Не менее трагичен путь Паузе как стихотворца. Василий Тредиаковский, имевший доступ к его архиву, предпочел об этом скромно умолчать, ибо тоже не нуждался в предшественниках. Тредиаковский сам претендовал на роль зачинателя новой русской поэзии. А ведь Паузе задолго до него стал писать стихи на новый манер и вполне мог претендовать на роль основателя русской силлабо-тоники. Тредиаковский объявил себя создателем первой русской оды и первой русской элегии, что и было принято на веру, благо что “заносчивый” Вахромей ушел в мир иной и уже не мог сие оспорить. Тредиаковский же провозгласил себя и творцом первого сонета на русском языке. Впрочем, в этом он, похоже, заблуждался добросовестно: ведь даже если предположить, что он просматривал бумаги Паузе с искомым текстом, то едва ли разобрал почерк: ведь для прочтения рукописи “Cоннета” потребовалась помощь современных экспертов-графологов.
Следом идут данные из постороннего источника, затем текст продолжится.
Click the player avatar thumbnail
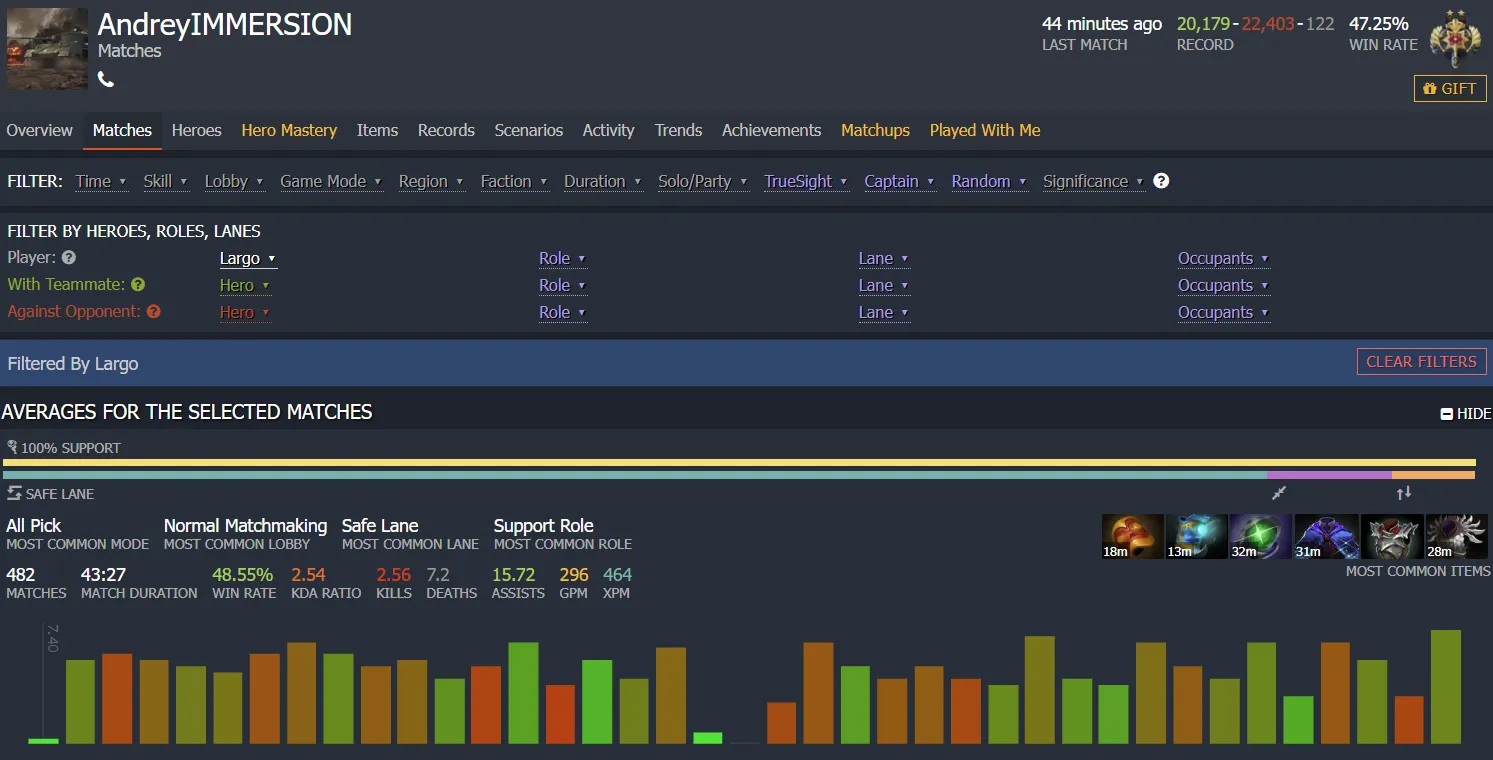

Так уж случилось, что сонет “Последование Российских орлов” остался, по определению филолога Михаила Гаспарова, “беспоследственным” для отечественной поэзии XVIII века. Приходится признать, что первый опыт сонета на русском языке действительно никак не повлиял на развитие этого жанра в России. Но это нисколько не умаляет таланта Иоганна-Вернера Паузе. Разве не заслуживает признания попытка этого обрусевшего немца сделать чужую жанровую форму своей, родной для россиян?! И важно то, что попытка состоялась, сонет удался, хотя в силу своей безвестности он оказался “беспоследственным”. Надо помнить, что многие выдающиеся явления культуры, коими мы дорожим в высокой степени, извлекались на свет спустя века, и в этом смысле тоже должны быть признаны “беcпоследственными”. И мы должны благодарить судьбу, что “рукописи не горят” и, в конце концов, оказываются в поле нашего зрения.
* Паузе знал Бартольда Вегеция, ибо в его московском доме в 1703-1704 годах велись занятия с гимназистами, впоследствии же тот стал суперинтендантом всех лютеранских приходов России и помощником вице-канцлера Петра Шафирова.